Les justificatifs acceptés incluent les certificats d'enregistrement municipal, les preuves de transferts d'argent, les titres de transport, les rapports médicaux ou encore les contrats de location. La régularisation s'appliquera également aux enfants des bénéficiaires résidant déjà sur le territoire espagnol.
Une réponse à la pénurie de main-d'œuvre
Cette décision s'inscrit dans une stratégie économique assumée par Madrid. L'Espagne, confrontée à une pénurie de main-d'œuvre dans plusieurs secteurs, mise sur l'intégration des travailleurs de l'ombre pour soutenir sa croissance. En novembre 2024, une première réforme avait déjà permis d'envisager la régularisation de 300 000 personnes par an sur trois ans.
Le recours au décret royal permet au gouvernement de contourner un Parlement où il ne dispose pas de majorité. Cette procédure constitutionnelle autorise l'entrée en vigueur immédiate après publication au Journal officiel, sans vote préalable des députés.
L'accord a été conclu après des négociations avec Podemos, allié d'extrême gauche de la coalition au pouvoir. Le parti avait initialement porté une initiative législative populaire signée par plus de 600 000 citoyens, restée bloquée au Congrès pendant des mois.
L'opposition dénonce un « appel d'air »
La droite et l'extrême droite espagnoles ont vivement critiqué cette mesure. Alberto Núñez Feijóo, président du Parti populaire, a qualifié le plan de « grotesque », estimant qu'il allait « submerger les services publics ». « Dans l'Espagne socialiste, l'illégalité est récompensée », a-t-il écrit sur le réseau social X.

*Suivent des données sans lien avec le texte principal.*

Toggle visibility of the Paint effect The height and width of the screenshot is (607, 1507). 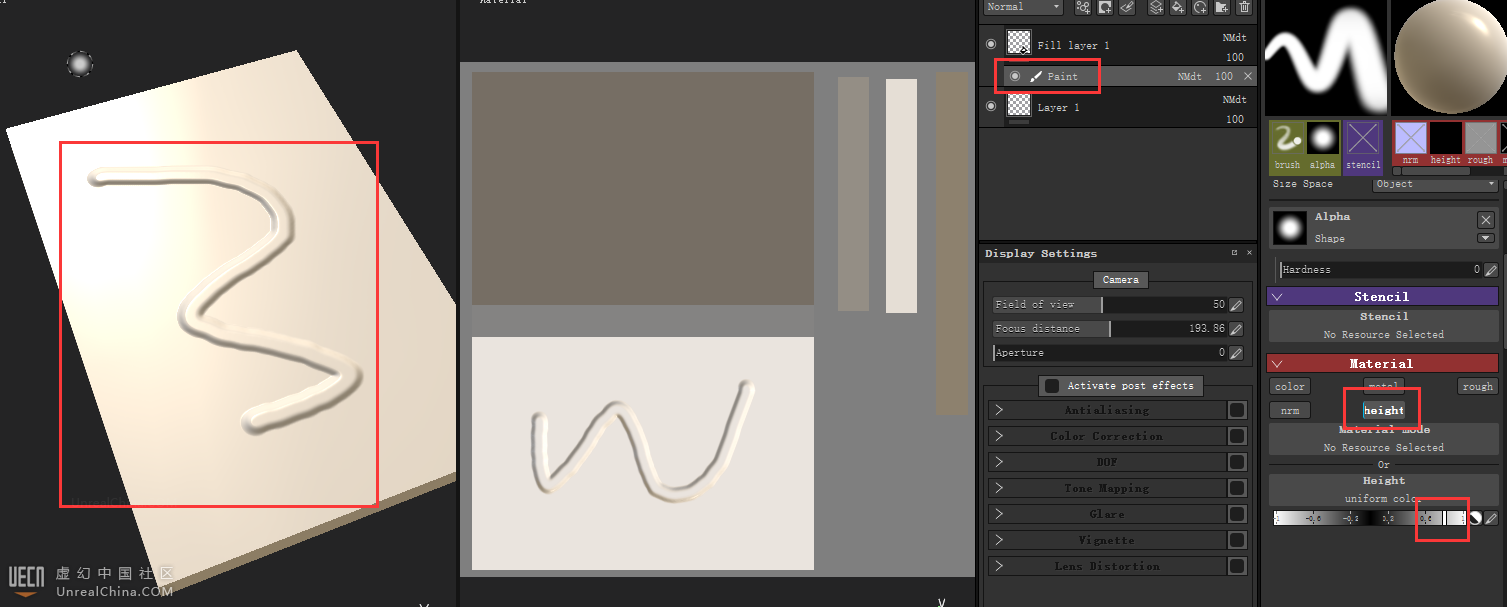[1015, 76]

Les opposants redoutent que cette régularisation massive n'encourage de nouvelles arrivées clandestines. Un argument que le gouvernement rejette en soulignant la forte baisse des arrivées irrégulières en 2025, avec environ 37 000 entrées contre 64 000 l'année précédente, soit une diminution de 42,6 %.
Selon le think-tank Funcas, environ 840 000 migrants sans papiers vivaient en Espagne début janvier 2025, principalement originaires d'Amérique latine. Plus de sept millions d'étrangers résident légalement dans le pays, sur une population totale de 49,4 millions d'habitants.
La dernière régularisation d'ampleur comparable remonte à 2005, sous le gouvernement socialiste de José Luis Rodríguez Zapatero, avec près de 576 000 personnes régularisées. Vingt ans plus tard, l'Espagne fait à nouveau figure d'exception en Europe, où la tendance dominante reste au renforcement des contrôles aux frontières.